As a business owner, you know that it takes capital to get the business off the ground and to ensure that the business continues to grow. Ideally, that money would come through sales, but there are times when you have to turn to loans. Those loans may be small business loans, credit cards, personal loans, or other methods of injecting capital. Paying all of those bills every month can be stressful, and missing a payment can severely damage your credit.
Whether you are overburdened with debt or you just need to simplify, business debt consolidation is always an option.
What is Business Debt Consolidation?
Debt can pile up from a number of different sources. Some of those loans can be high interest, others low interest, some shorter term and others longer. When you have multiple debts that you have to pay every month, it adds stress to your life.
Business debt consolidation is just as the name implies. You gather all of your debt under one loan, ideally lower your interest rate, and benefit from a simplified payment structure.
How Does Business Debt Consolidation Work?
There are two ways that you can consolidate your business debt: through a debt consolidation service or on your own.
Consolidating debt on your own can use up a lot of your valuable time. But in the long run, you will save more money. To consolidate, you have to find a small business lender that will grant you a loan large enough to pay off your other loans. You then only have one loan to repay.
The biggest problem with this method is that you generally have to secure the loan. That means putting up your personal assets as collateral. If your business goes under, or you continue to struggle financially, then your assets are at risk.
Using a debt consolidation company is simpler, but it tends to be more expensive. After you find a company that is highly rated and has a good track record, then they are responsible for negotiating with your creditors, finding the loan, paying off existing loans, and setting up the single repayment system. All of that takes work, and they generally charge a percentage for their services.
The biggest problem with using a consolidation service is that you might not be able to lower your monthly bill due to the fees. You might reduce the number of checks you write, but your payments remain the same.
Deciding if Business Debt Consolidation is Right
If you choose to consolidate, make sure that you do your research before any agreements are made.
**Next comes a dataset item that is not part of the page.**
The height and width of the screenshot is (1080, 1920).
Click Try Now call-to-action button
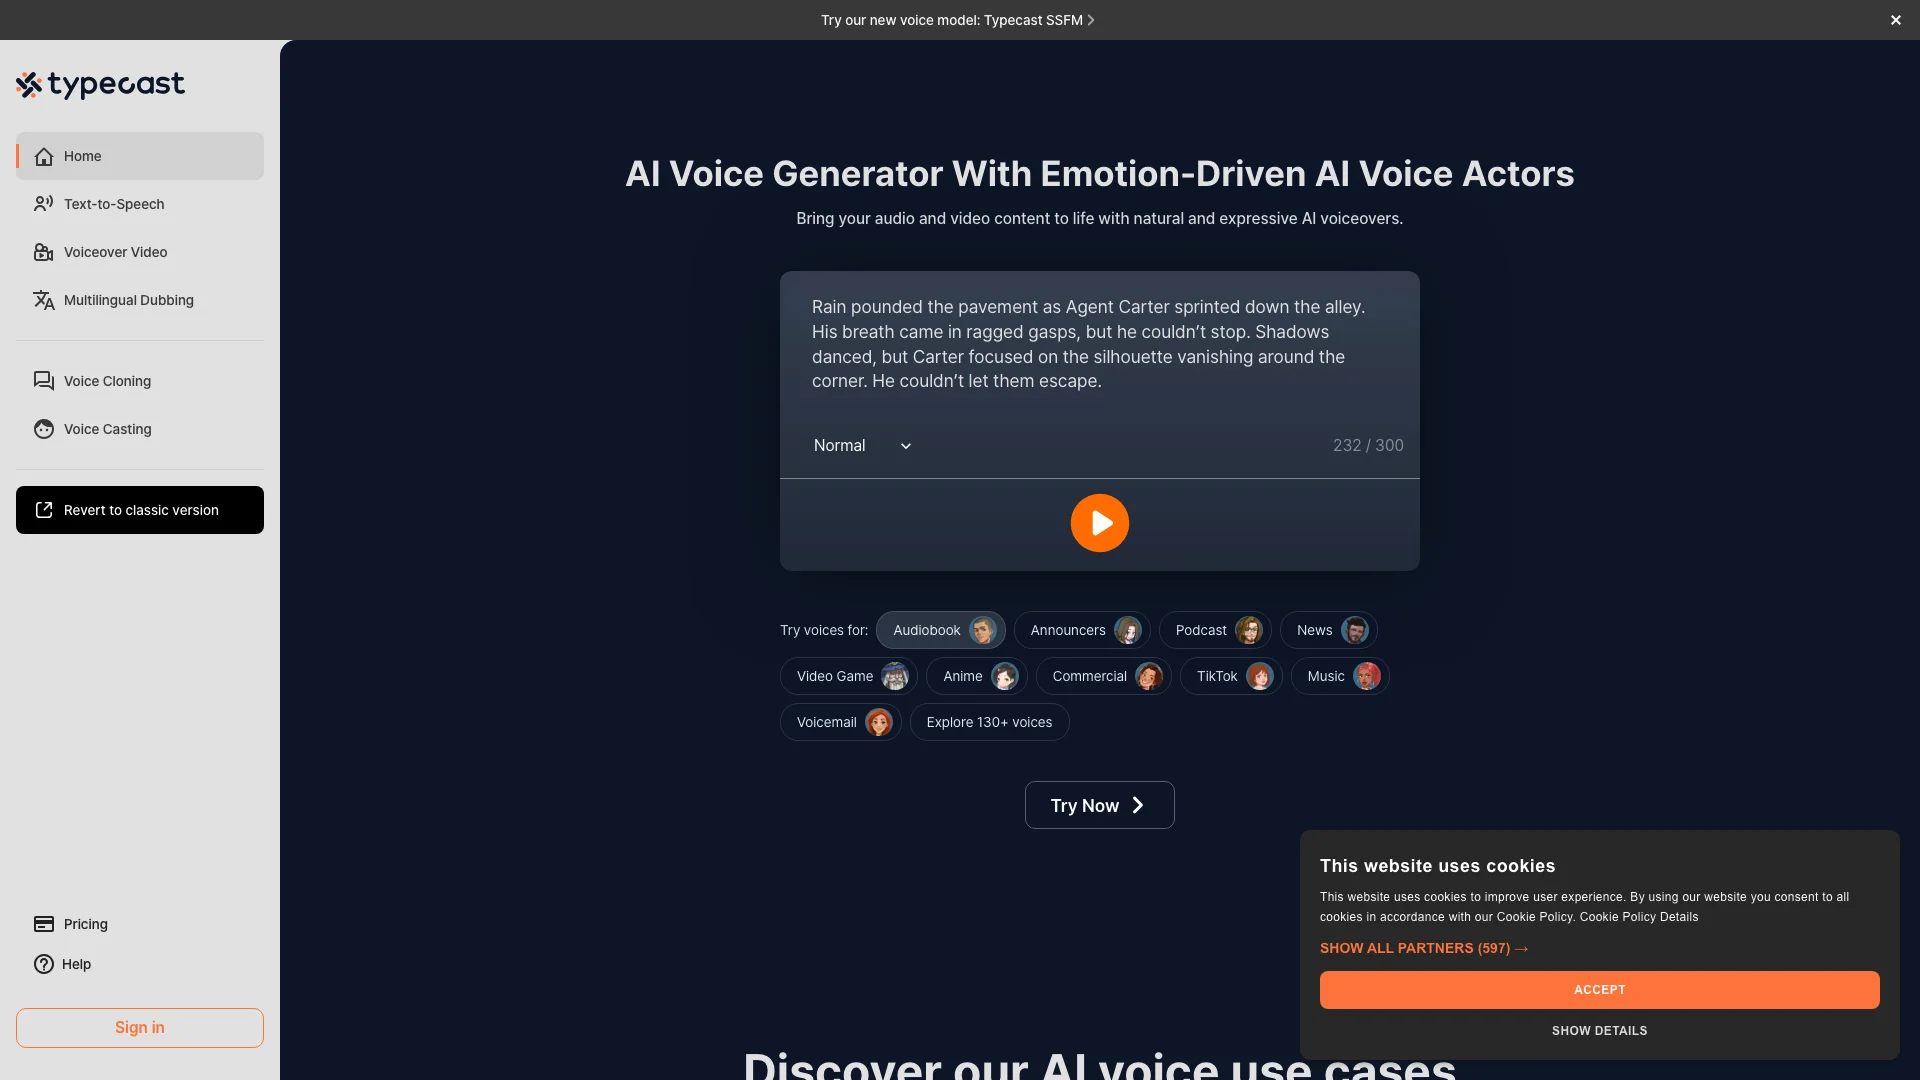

This goes for consolidating on your own and with a company. Keep in mind these key aspects.
- Origination Costs: Is there a one-time fee to consolidate?
- Length of Loans: Are you extending your debt out for many years?
- Interest Rates: A lower interest rate with a high origination cost will do you no good.
- Total Costs: Calculate how much your current loans will cost making minimum payments, and then calculate how much the new loans will cost. Determine which deal is better.
Consolidating Your Business Debt
Running a business has many perks, but it also comes with a significant amount of stress. You can reduce that stress by consolidating your loans. Just be sure to weigh the pros and the cons of all the options before making a decision. And be sure to do plenty of research on the consolidation company if you choose to use one. Many are great, but there are some bad apples out there, too.